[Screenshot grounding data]
"""

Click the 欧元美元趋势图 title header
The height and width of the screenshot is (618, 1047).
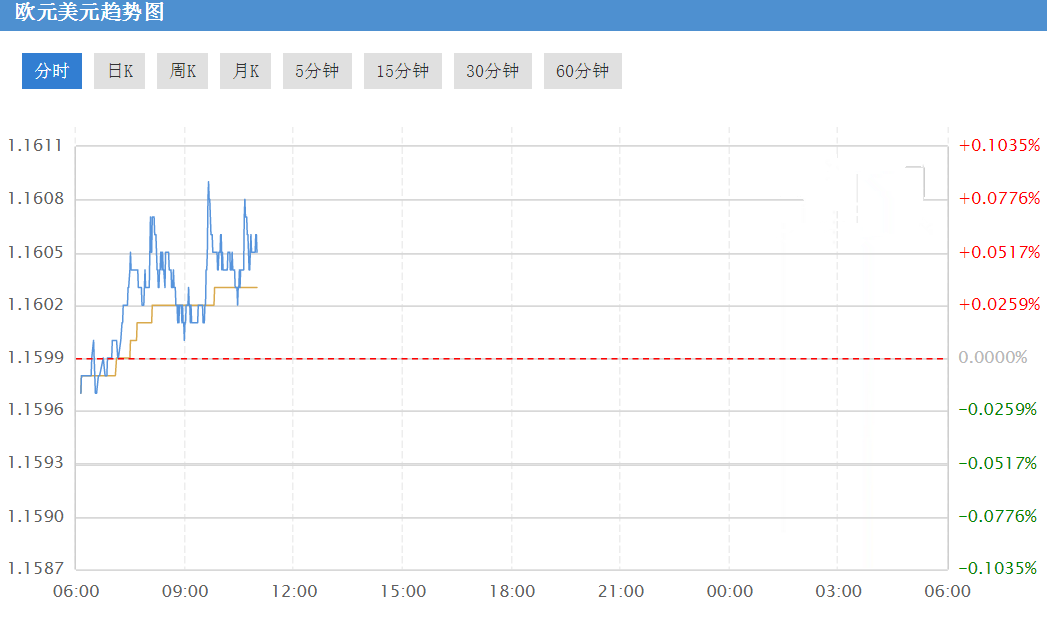[89, 12]
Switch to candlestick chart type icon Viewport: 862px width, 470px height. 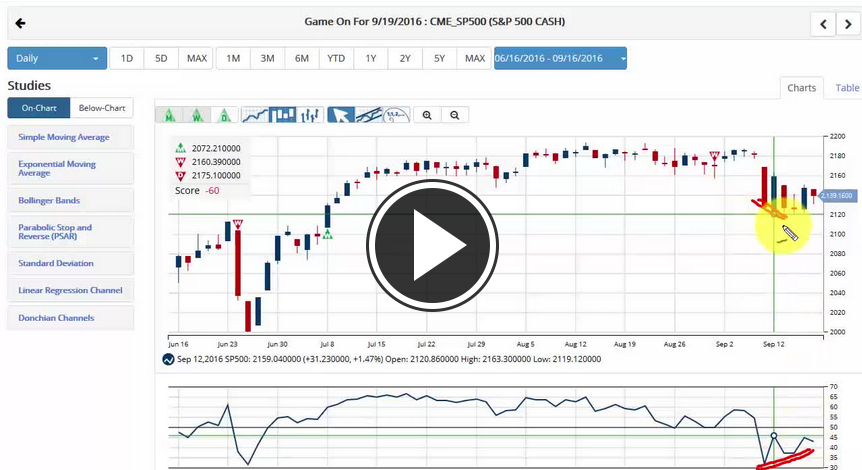(x=282, y=115)
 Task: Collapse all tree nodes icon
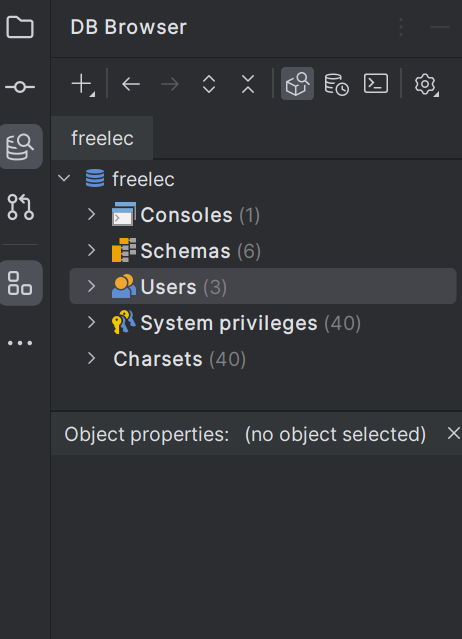[x=248, y=84]
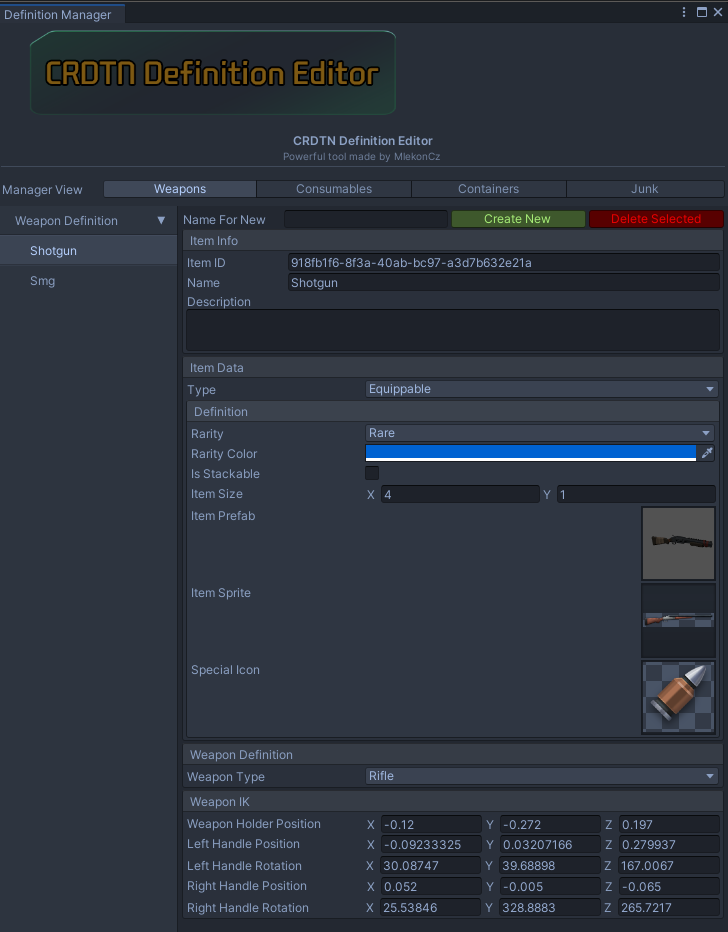This screenshot has height=932, width=728.
Task: Toggle the Is Stackable checkbox
Action: click(x=372, y=473)
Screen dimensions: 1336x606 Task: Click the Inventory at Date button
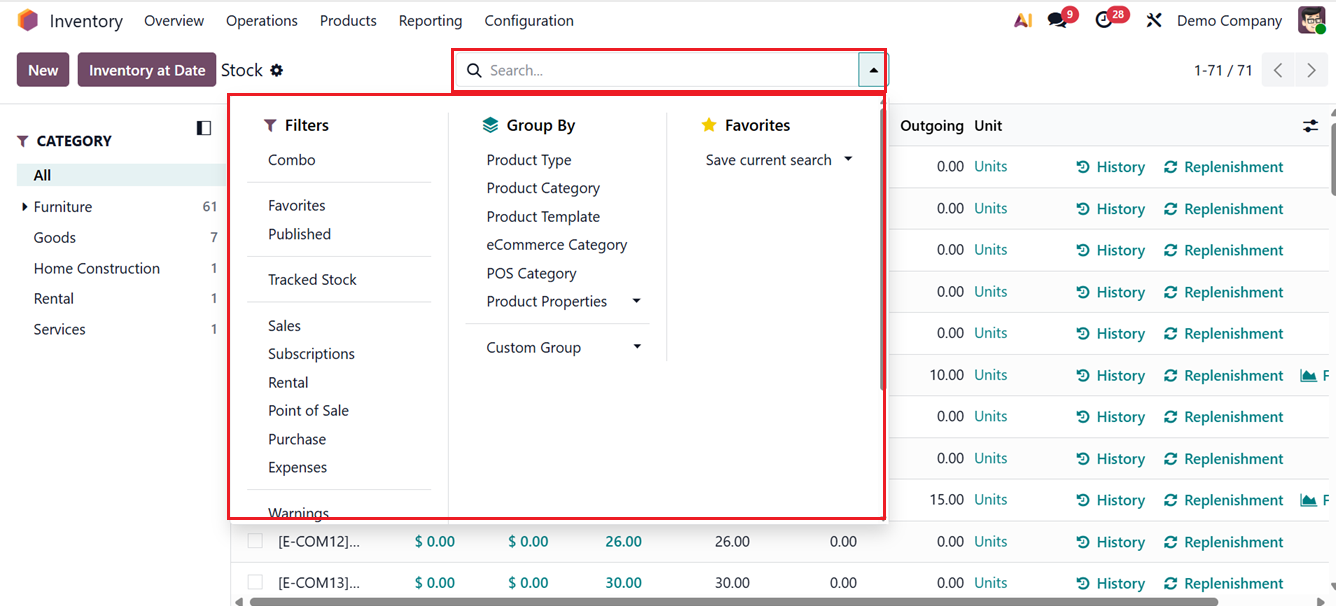[x=147, y=70]
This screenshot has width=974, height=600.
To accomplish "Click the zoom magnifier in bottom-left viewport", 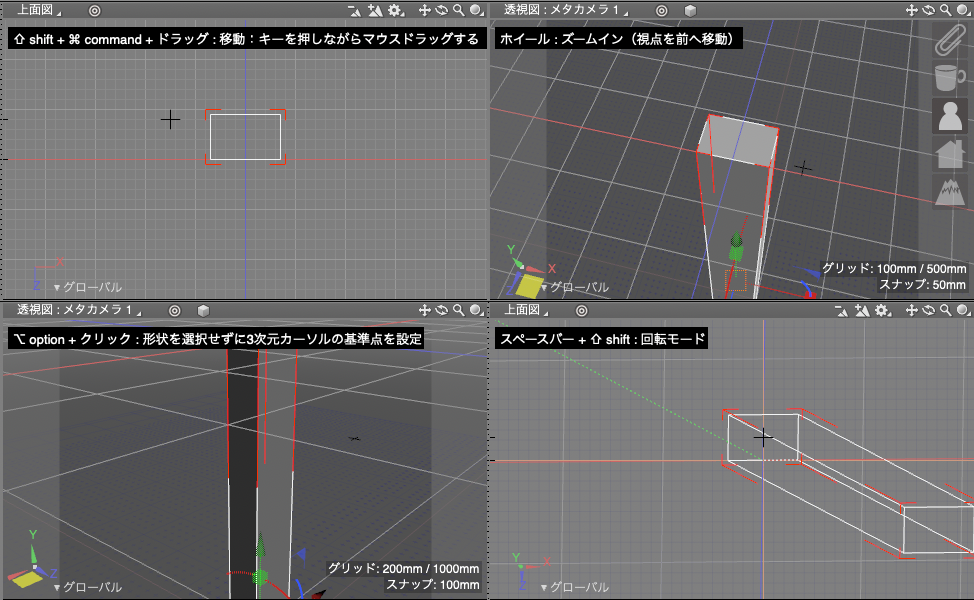I will pyautogui.click(x=458, y=310).
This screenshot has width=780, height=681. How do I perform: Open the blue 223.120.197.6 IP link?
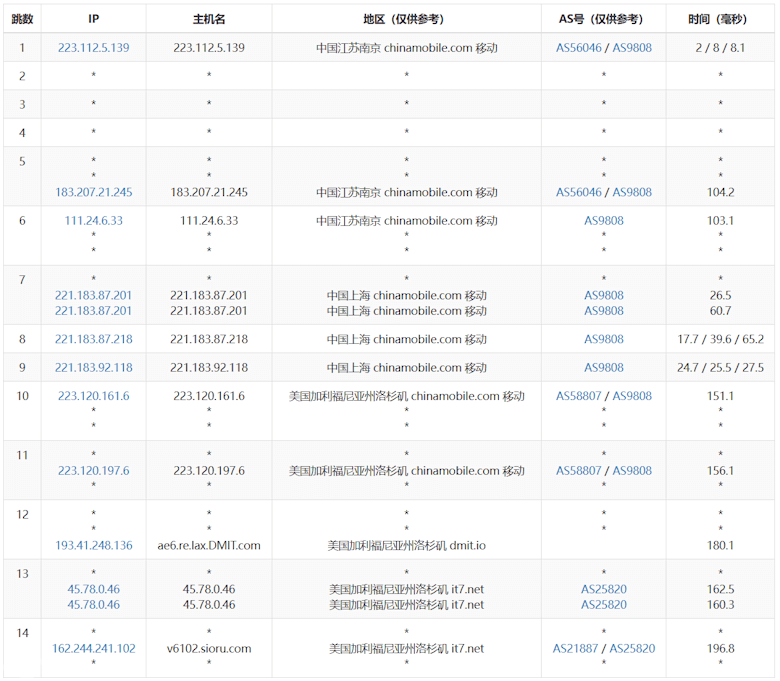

"""

→ To do
Your copy should hold the lines from the one with "Task: Collapse all tree nodes icon" up to and including the one with "This screenshot has width=974, height=600.", exactly as in the data above, and no pictures.

→ Response to this task
 Task: Collapse all tree nodes icon
[x=248, y=84]
This screenshot has height=932, width=728.
Task: Toggle the Is Stackable checkbox
Action: click(x=372, y=473)
Screen dimensions: 1336x606 Task: Click the Inventory at Date button
[x=147, y=70]
This screenshot has width=974, height=600.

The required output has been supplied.